Soriano had spent most of his Yankee career as the 7th inning pitcher in front of David Robertson and Rivera. After Rivera was injured for the 2012 season shagging fly balls at Kauffman Stadium in Kansas City, Robertson was slated for the closer role and Soriano the 8th. After closing two games, Robertson himself was temporarily injured, allowing Soriano an opportunity to close again where he thrived, converting his first 12 straight save opportunities. He finished with 42 saves in 46 opportunities. Soriano opted out of the final year of his contract on October 31, 2012, making him a free agent.

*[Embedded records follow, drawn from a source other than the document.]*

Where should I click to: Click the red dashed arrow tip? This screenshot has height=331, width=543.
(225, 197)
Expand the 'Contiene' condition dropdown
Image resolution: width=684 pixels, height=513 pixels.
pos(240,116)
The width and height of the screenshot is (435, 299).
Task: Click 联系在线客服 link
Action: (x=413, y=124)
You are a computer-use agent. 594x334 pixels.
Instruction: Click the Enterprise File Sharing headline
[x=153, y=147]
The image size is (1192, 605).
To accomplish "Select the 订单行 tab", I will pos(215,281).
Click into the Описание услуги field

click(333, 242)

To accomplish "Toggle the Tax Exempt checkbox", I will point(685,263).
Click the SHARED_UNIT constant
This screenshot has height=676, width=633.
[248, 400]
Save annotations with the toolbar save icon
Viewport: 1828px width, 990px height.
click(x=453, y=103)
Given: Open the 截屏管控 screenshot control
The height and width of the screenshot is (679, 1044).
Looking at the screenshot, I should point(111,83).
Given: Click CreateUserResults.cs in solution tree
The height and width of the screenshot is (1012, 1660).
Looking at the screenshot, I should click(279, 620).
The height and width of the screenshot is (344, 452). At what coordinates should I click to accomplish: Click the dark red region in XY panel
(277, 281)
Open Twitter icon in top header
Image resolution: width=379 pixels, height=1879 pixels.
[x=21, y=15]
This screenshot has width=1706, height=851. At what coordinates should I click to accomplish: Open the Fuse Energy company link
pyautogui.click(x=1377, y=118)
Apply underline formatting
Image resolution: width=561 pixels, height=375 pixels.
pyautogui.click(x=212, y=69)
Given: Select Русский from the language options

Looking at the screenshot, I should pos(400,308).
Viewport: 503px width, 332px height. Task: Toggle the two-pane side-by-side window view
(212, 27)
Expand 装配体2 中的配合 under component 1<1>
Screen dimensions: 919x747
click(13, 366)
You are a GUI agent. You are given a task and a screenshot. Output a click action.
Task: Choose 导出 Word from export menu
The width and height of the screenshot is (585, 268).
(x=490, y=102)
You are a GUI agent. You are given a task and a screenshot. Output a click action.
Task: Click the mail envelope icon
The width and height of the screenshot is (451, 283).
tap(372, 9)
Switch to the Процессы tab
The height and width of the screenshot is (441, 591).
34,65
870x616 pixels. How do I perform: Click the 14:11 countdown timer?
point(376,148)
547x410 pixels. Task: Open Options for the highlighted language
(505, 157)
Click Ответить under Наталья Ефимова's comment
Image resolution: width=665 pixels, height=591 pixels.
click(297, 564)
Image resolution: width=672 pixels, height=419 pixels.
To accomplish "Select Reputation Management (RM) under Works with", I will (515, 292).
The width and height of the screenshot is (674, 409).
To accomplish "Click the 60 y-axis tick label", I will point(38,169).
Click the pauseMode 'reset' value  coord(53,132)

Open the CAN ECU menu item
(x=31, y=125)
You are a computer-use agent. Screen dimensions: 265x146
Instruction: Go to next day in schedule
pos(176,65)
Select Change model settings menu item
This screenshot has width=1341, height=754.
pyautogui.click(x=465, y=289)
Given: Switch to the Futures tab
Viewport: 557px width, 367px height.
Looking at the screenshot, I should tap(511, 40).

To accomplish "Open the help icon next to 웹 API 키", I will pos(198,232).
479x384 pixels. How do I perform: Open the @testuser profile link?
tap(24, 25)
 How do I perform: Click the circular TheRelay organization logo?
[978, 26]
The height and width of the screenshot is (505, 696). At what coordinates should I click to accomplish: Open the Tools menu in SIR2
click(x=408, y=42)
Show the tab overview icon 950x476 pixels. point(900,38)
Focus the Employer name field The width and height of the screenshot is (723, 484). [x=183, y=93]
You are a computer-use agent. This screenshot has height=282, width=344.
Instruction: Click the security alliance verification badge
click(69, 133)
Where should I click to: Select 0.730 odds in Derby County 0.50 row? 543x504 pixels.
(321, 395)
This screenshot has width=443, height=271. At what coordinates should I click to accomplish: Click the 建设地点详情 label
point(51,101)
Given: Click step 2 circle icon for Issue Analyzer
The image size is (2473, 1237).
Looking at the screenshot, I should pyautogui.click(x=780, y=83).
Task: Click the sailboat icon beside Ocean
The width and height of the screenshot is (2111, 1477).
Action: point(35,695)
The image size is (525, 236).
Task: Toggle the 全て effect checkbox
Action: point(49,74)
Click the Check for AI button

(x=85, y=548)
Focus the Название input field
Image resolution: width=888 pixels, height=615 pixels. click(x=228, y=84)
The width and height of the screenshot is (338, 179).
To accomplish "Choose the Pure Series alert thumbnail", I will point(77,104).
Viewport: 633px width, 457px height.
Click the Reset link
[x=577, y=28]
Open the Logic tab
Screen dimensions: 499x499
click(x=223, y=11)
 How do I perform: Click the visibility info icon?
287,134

===Washington Nationals===
On January 15, 2013, Soriano and the Washington Nationals agreed to a $28 million, two-year contract, pending a physical. The deal came with a vesting option in 2015 if he finished 120 games. Only two active pitchers did that in the 2011–2012 combined seasons (Craig Kimbrel with 120 and José Valverde with 138). The deal became official on January 17. In 2013, Soriano recorded 43 saves with a 3.11 ERA, but blew a career-high six saves. His strikeout rate fell from 9.2 in 2012 to 6.9 in 2013. Soriano's hits per nine innings also regressed, but not as severely. Soriano's 2014 season began well, as he produced a 0.97 ERA in the first half. However, after the All-Star break Soriano tallied a 6.98 ERA, before being removed from the closer role on September 9. He became a free agent following the season on October 31.

===Chicago Cubs===
On June 9, 2015, Soriano signed a minor league contract with the Chicago Cubs. The contract came with a prorated $2 million salary. He was called up to the major league roster on July 20. He was designated for assignment on September 1 and released on September 4.

On February 28, 2016, Soriano signed a minor league contract with an invite to spring training with the Toronto Blue Jays. Due to visa issues, he was unable to join the Blue Jays for spring training. On March 17, it was reported that Soriano had decided to retire. Soriano made his retirement official on March 20.

==Pitching style==
Soriano's primary pitch was a four-seam fastball in the 91-94 mph range. He paired it with a sharp slider in the low-to-mid 80s. Although he initially would regularly throw a two-seam fastball and cut fastball, these pitches seem to have mostly disappeared from his repertoire by 2012. Soriano was also a relatively slow worker on the mound, ranking among slowest 10 percent of pitchers in pitch tempo from 2010 to 2015, according to Statcast, though he did not slow down significantly with men on base.

==Personal life==
Soriano engages in charity work in his native Boca Chica. He has given money to children to receive surgery and often buys Christmas presents for the local children.